Inflación de competiciones
Noticias relacionadas
Ayer hubo partidos de balonmano en Barcelona, Valladolid, Almería, Irún y Altea; de fútbol sala, en Castellón y Benicarl de baloncesto, con participación de clubes españoles, en Moscú y Roma (el Akasvayu se quedó a medio camino de Siauliai, en Lituania, por la niebla); hoy también los habrá en Badalona y Sopot (Polonia). Los dos partidos por semana son un hecho que antes alcanzaba a los mejores equipos, dos o cuatro como mucho, pero que ahora se ha generalizado. Deportes que tenían focalizada su atención durante los fines de semana, ahora también la reclaman los martes, miércoles y jueves, con dudosos resultados. No me parece a mí que estos deportes den para que sus calendarios ocupen cinco días de la semana.
Den en cuanto a expectación y generación de ingresos. Si es así, el crecimiento habrá sido forzado y artificial. Expectación, la verdad, creo que la habrá pero sólo a nivel muy local.
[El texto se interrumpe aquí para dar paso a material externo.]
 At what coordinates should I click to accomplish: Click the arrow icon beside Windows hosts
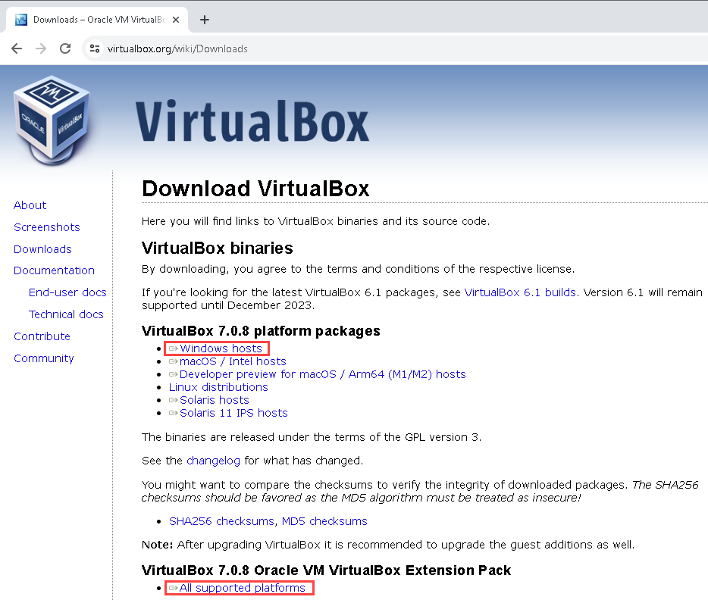coord(175,348)
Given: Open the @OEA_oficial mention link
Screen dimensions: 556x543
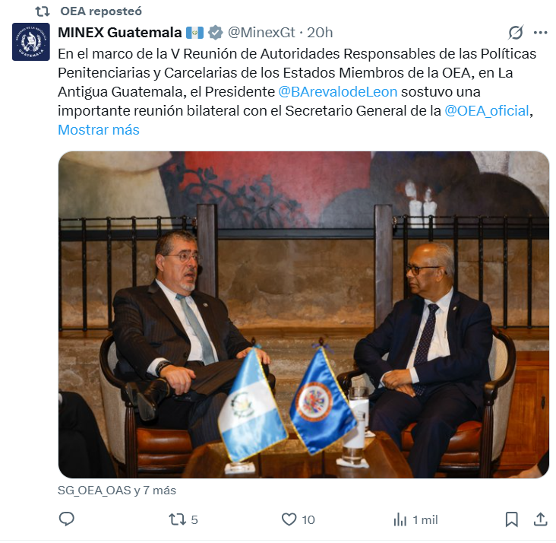Looking at the screenshot, I should point(486,111).
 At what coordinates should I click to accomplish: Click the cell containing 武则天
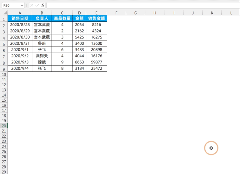click(42, 56)
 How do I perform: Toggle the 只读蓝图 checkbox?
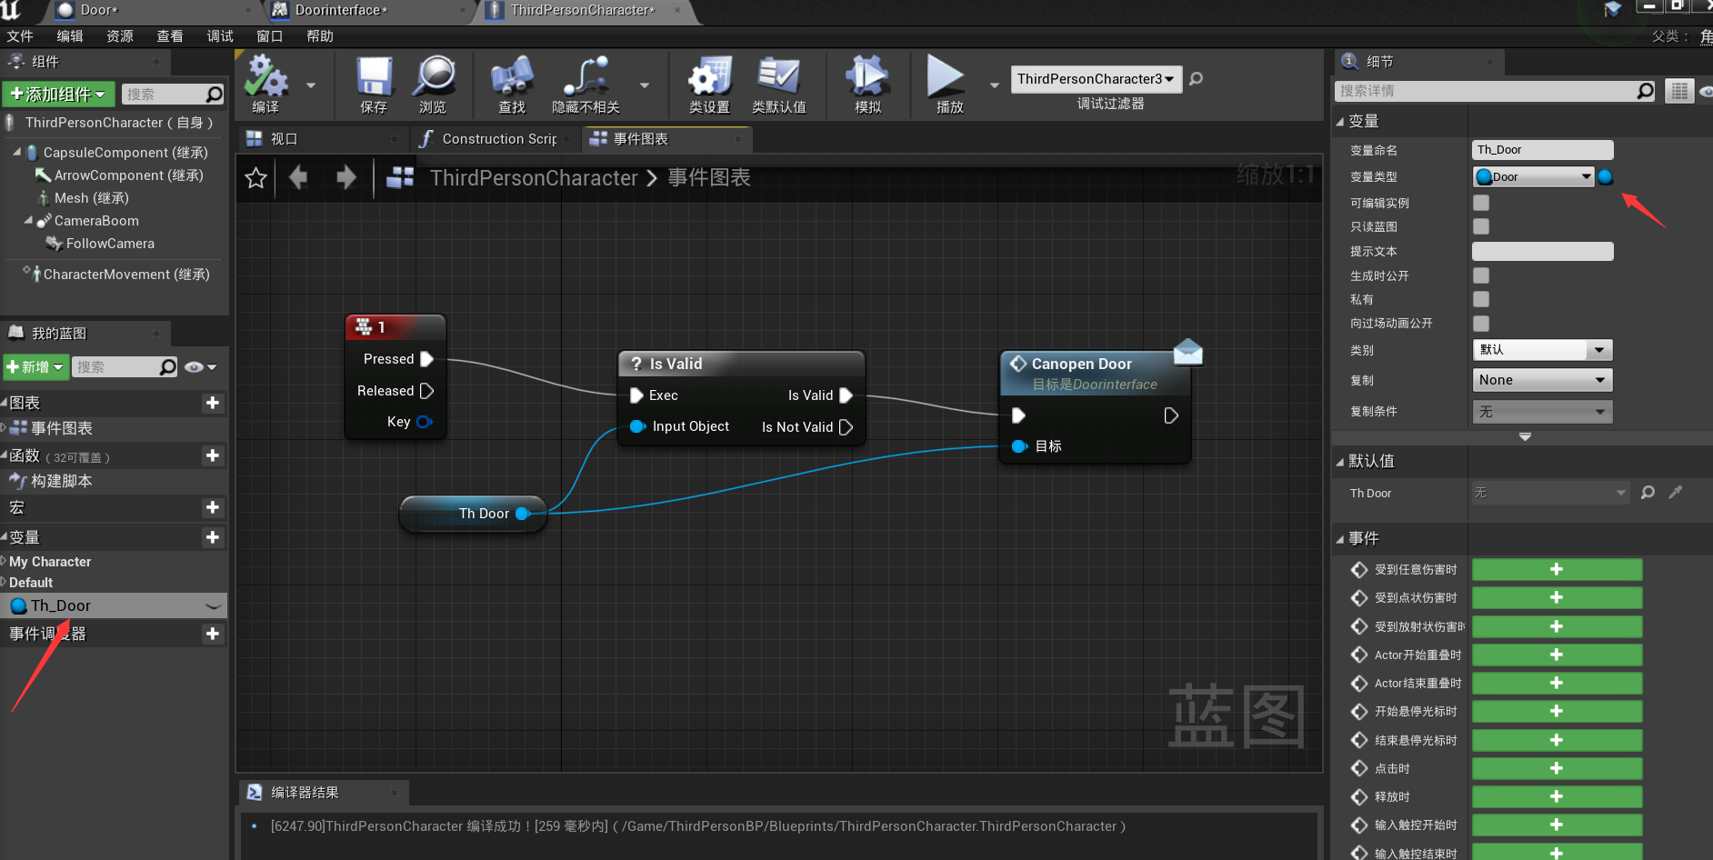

Y si el hecho interesa sólo a una pequeña comunidad no veo la necesidad de tener que estar todas las semanas viajando a los confines del continente o estar recorriendo España de costa a costa para jugar los días laborables, cuando la atención se reduce. Si al menos los partidos supusieran una fuente de ingresos estaría justificado jugar entre semana y desplazarse hasta donde hiciera falta, pero resulta que todos estos encuentros generan pérdidas. Sorprendente, porque una gestión profesional no soportaría estos calendarios ni esta inflación de competiciones.